By Chris Emma–
CHICAGO (CBS) — Greeted like a Beatle as he emerged from the familiar dugout perch, David Ross was nothing more than himself back at Wrigley Field on Wednesday for the first time since retiring as a World Series champion.
He fled into the home clubhouse and greeted every former teammate and staff member that made his two years as a Cub memorable. Ross then worked his way out to the field, welcomed by great fanfare, and met with every familiar face.
Ross shook hands, offered hugs and embraced the city in which he will forever be loved.
“I really feel like I’m the luckiest man ever,” said Ross, so humbled by his reception.

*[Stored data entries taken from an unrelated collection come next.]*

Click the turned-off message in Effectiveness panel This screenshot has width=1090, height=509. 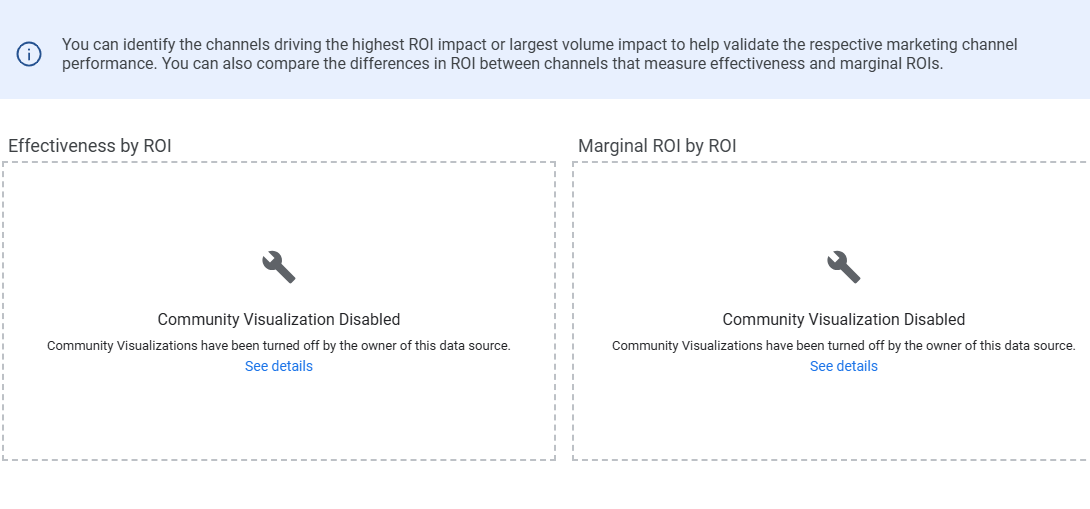(x=278, y=346)
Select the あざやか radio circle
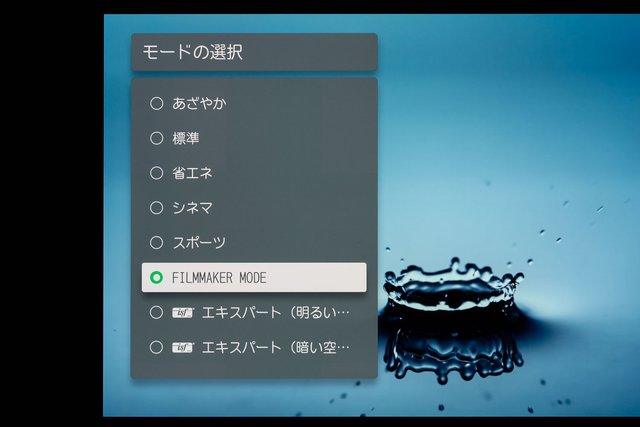Screen dimensions: 640x427 [156, 103]

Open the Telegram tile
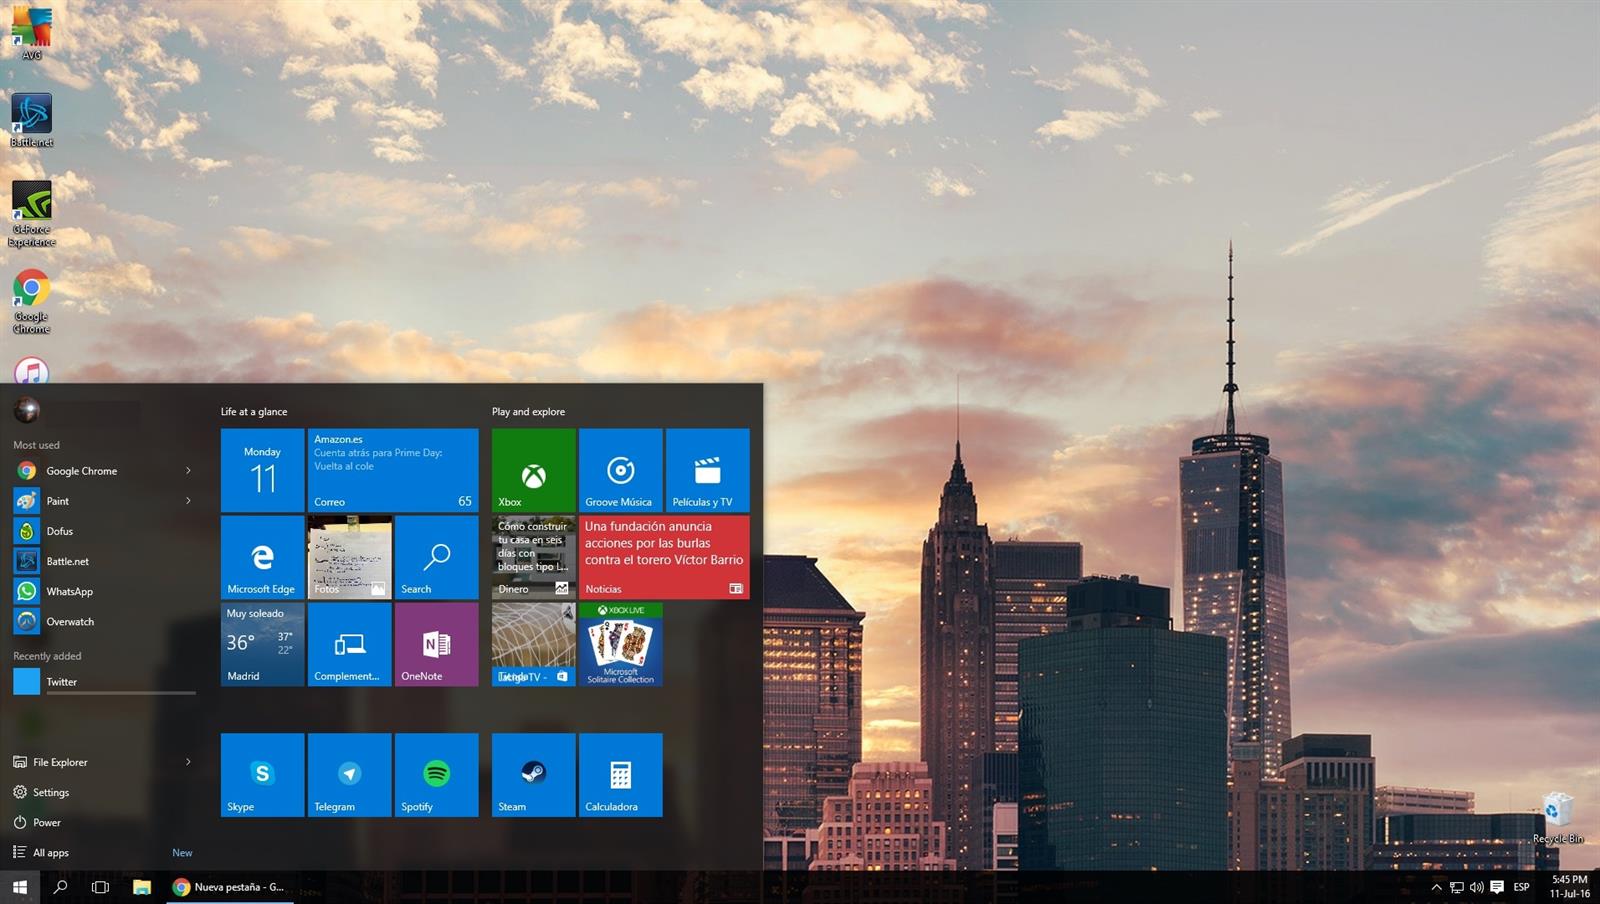click(x=349, y=775)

Ever since his home run in Game 7 of the World Series and being carried off Progressive Field a champion last November, Ross has seen his legend grow. He was on “Saturday Night Live” and the “Ellen DeGeneres Show,” has a book of his story out, with that soon to become a movie.

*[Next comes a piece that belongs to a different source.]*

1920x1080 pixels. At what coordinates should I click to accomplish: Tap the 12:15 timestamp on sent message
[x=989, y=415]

Now, Ross is on “Dancing With The Stars” among celebrities. During Monday’s rain delay before the Cubs-Dodgers game, his performance was shown live at Wrigley Field. Fans roared as he went through a routine honoring his 2016, with the familiar “Forever Young” as his rendition song. On Wednesday, before Ross could receive his World Series ring, throw out the ceremonial first pitch and sing “Take Me Out to the Ballgame,” he had to work a six-hour rehearsal for Monday’s dance.
Ross became the lovable “Grandpa Rossy” during his time with the Cubs — embraced for his down-to-earth personality. He was the ultimate teammate inside the clubhouse and a relatable player for fans.

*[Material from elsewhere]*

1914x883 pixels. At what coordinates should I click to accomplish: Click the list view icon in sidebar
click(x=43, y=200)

Ross played 15 seasons primarily as a backup catcher and is the first to point out his career batting average of .229. That’s why he’s so humbled.
“The love I get is for who I am, not for my stats,” Ross said. “That’s the part that gets me emotional. People like you for you and who you are as a person, not just as a player. That’s the cool part for me.”
On Monday night, Ross was waiting for a flight in Los Angeles while watching the Cubs play the local favorite Dodgers. When his former teammate and longtime friend Jon Lester picked up a big strikeout, he jumped in the terminal, yelling at nobody in particular, F— yeah! Needless to say, he got a few stares.
Chicago and the Cubs are forever in his fabric. Ross is currently a part of the front office, a role in which he can discover a potentially permanent place in the game. Managing is something to consider, but Ross first wants to know what goes into the job and whether he feels fit.
The 40-year-old father of three is looking forward to more time with his young family, which made his decision to retire feel so certain in 2016. But he misses being with those Cubs teammates, who made the end of his career so special.
“I miss the guys a ton,” Ross said. “When you’re in that environment with those guys and everybody’s on the same page, grinding, trying to do the best they can for one goal, that’s a special thing I don’t think I’ll get back.
“I feel like this city has embraced me for some reason. These guys, I love them to death for all they’ve done for me and my life. They’ve changed my life forever. I can’t imagine not being a Cub for life.”
Ross is adjusting to the rock star treatment he receives, whether that’s in Chicago or Los Angeles. After a long career as a backup catcher, he now has a growing celebrity status.
All he can do is laugh. Ross never could’ve imagined just being a beloved teammate would take him this far.
“I’m enjoying the heck out of it,” he said. “You think good things happen to good people. You try to do good things and hope it pays out. But I wasn’t trying for any of this. I was just being myself, and that’s what I think the people appreciate. I just try to keep being me.
“I feel like the luckiest man on the planet.”